Saturday, February 06, 2010

Deleveraging by default

One of the aspects of going bust and bankrupt is that your debts are discharged. That is not just an economic consequence, it is a balance sheet event.

This plainly obvious fact hit Guambat smack dab twixt the eyes when he read it in this very easily read interview with one of the economic authors du jour in a post in the Real Time Economics blog in the WSJ.

The economist is University of Maryland Professor Carmen Reinhart, co-author of one of the most important economics books of 2009, “This Time Is Different: Eight Centuries of Financial Folly,” a catalogue of financial crises, their causes and consequences. The book was written with her co-author, Harvard Professor Kenneth Rogoff, both of them former International Monetary Fund economists.

Here are some excerpts:

Q&A: Carmen Reinhart on Greece, U.S. Debt and Other ‘Scary Scenarios’
REINHART: There are a lot of scary scenarios out there. Take governments that were virtuous governments, and continue to be virtuous. I’m talking about Ireland now. Their public debts were trending down and they have acted quickly and they’re credible. But external debt in the private sector is huge, more than 300% of GDP. In a crisis environment, private debts become public debts pretty quickly.

It is the pattern that has been prevalent in the past, that these major financial crises have been followed by an afterwave of debt crises.

What lies ahead is a rough patch. We are going to have a period of subpar growth. We’re all in agreement we’re going to have a recovery. Everything points to a recovery. But debt is very much at the forefront of the subpar growth. There are public debt issues and private debt issues. There is still a lot of serious deleveraging that lies ahead of us. For households, deleveraging implies curbs on spending. And don’t forget that households have been the engine of growth during recoveries from more recent past recessions. Households are overstretched.

WSJ: But households have started to make some progress on deleveraging.

REINHART: How is that being achieved? Not entirely by repayment, but importantly also by default. And default has lasting consequences.

And we have a prodigious buildup in public debts and that prodigious buildup in public debts begets uncertainty in the private sector about future taxes and public sector benefits. If you’re a firm, you become more cautious about investing. If you’re a household with long-term plans, you’re also more careful. Debts are a big drag on our economy right now, and that is not going to go away quickly.

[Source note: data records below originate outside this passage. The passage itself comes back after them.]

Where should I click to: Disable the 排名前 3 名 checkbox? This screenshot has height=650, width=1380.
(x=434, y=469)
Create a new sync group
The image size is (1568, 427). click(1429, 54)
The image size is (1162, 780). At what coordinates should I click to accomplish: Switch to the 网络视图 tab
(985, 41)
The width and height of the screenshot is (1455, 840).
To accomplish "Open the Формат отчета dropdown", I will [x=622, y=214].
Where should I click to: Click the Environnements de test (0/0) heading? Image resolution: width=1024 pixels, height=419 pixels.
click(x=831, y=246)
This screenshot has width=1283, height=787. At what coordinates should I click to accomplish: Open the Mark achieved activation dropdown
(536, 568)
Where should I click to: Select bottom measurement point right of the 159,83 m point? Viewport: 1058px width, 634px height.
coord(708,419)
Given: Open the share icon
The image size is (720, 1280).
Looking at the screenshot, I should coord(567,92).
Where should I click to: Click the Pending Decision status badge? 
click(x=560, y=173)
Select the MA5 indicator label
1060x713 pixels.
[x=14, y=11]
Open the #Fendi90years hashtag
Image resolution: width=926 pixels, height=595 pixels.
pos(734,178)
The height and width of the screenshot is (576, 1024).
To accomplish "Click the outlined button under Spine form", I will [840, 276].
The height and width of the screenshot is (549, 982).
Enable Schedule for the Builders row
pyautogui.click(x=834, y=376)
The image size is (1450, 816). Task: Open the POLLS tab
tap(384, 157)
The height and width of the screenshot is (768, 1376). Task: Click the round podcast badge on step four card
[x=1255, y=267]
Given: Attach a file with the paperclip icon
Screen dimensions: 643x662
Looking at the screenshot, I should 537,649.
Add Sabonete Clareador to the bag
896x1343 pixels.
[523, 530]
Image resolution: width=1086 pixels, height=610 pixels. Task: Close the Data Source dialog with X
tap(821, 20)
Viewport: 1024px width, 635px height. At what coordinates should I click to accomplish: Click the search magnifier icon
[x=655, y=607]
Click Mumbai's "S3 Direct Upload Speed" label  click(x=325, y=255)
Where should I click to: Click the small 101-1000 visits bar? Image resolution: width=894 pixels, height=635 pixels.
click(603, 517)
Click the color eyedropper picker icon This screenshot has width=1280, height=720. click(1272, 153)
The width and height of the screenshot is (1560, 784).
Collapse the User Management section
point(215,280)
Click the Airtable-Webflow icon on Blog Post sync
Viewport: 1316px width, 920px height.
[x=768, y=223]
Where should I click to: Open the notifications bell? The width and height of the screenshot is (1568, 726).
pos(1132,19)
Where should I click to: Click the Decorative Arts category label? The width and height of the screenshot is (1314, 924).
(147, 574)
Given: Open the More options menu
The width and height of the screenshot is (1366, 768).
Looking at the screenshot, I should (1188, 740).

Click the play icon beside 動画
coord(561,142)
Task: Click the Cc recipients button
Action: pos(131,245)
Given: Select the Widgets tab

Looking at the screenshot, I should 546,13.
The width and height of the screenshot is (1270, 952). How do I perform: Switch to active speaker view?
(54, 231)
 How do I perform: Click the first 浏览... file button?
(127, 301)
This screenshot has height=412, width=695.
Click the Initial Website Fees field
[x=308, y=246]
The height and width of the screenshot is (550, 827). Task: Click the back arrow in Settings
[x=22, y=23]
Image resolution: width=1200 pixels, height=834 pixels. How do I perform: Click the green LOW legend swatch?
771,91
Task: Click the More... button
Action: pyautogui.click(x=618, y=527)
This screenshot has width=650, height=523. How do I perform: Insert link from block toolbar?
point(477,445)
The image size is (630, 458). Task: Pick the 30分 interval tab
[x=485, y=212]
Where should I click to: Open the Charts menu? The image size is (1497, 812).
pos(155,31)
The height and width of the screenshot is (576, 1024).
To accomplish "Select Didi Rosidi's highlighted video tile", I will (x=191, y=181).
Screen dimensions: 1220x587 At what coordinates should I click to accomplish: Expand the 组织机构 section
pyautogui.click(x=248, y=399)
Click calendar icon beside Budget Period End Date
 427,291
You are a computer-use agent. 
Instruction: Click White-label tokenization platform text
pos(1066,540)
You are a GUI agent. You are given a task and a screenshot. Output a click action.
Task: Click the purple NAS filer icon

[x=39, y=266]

WSJ: Your research shows that when public debt hits about 90% of GDP, that is almost like a threshold for slow growth. There is some disagreement about where we are on that spectrum. If you take just debt held by the public, it is in the 60s. But if you look at all debt, gross debt, including debt held by government agencies like Social Security, it’s much higher. Where are we on that spectrum?

REINHART: Debt is debt. We’re very close to that 90%. Other government agencies are holding government debt and netting that out, but in the end the federal government is going to be liable. And gross debt of the federal government still doesn’t take into account the massive guarantees (by government-owned Fannie Mae and Freddie Mac). If anything, 90% is a generous measure.

What the data seem to reveal is that at lower ranges of debt, you really can’t make a link between debt and growth. But once you hit a certain threshold, you hit a wall. You can pile on the debt for a while, and you’re not seen as risky. You can accumulate a certain amount of debt without a threat to your debt sustainability. But then you reach a point where that debt sustainability is called into question. It becomes an issue.

And, for Guambat at least, all that academic talk needs a place to roost in the real world. Maybe it's roosting in places like Colorado Springs, Colorado:

Colorado Springs cuts into services considered basic by many
This tax-averse city is about to learn what it looks and feels like when budget cuts slash services most Americans consider part of the urban fabric.

More than a third of the streetlights in Colorado Springs will go dark Monday. The police helicopters are for sale on the Internet. The city is dumping firefighting jobs, a vice team, burglary investigators, beat cops — dozens of police and fire positions will go unfilled.

The parks department removed trash cans last week, replacing them with signs urging users to pack out their own litter.

Neighbors are encouraged to bring their own lawn mowers to local green spaces, because parks workers will mow them only once every two weeks. If that.

Water cutbacks mean most parks will be dead, brown turf by July; the flower and fertilizer budget is zero.

City recreation centers, indoor and outdoor pools, and a handful of museums will close for good March 31 unless they find private funding to stay open. Buses no longer run on evenings and weekends. The city won't pay for any street paving, relying instead on a regional authority that can meet only about 10 percent of the need.

"I guess we're going to find out what the tolerance level is for people," said businessman Chuck Fowler, who is helping lead a private task force brainstorming for city budget fixes. "It's a new day."

"How are people supposed to live? We're not a 'Mayberry R.F.D.' anymore," said Addy Hansen, a criminal justice student who has spoken out about safety cuts. "We're the second-largest city, and growing, in Colorado. We're in trouble. We're in big trouble."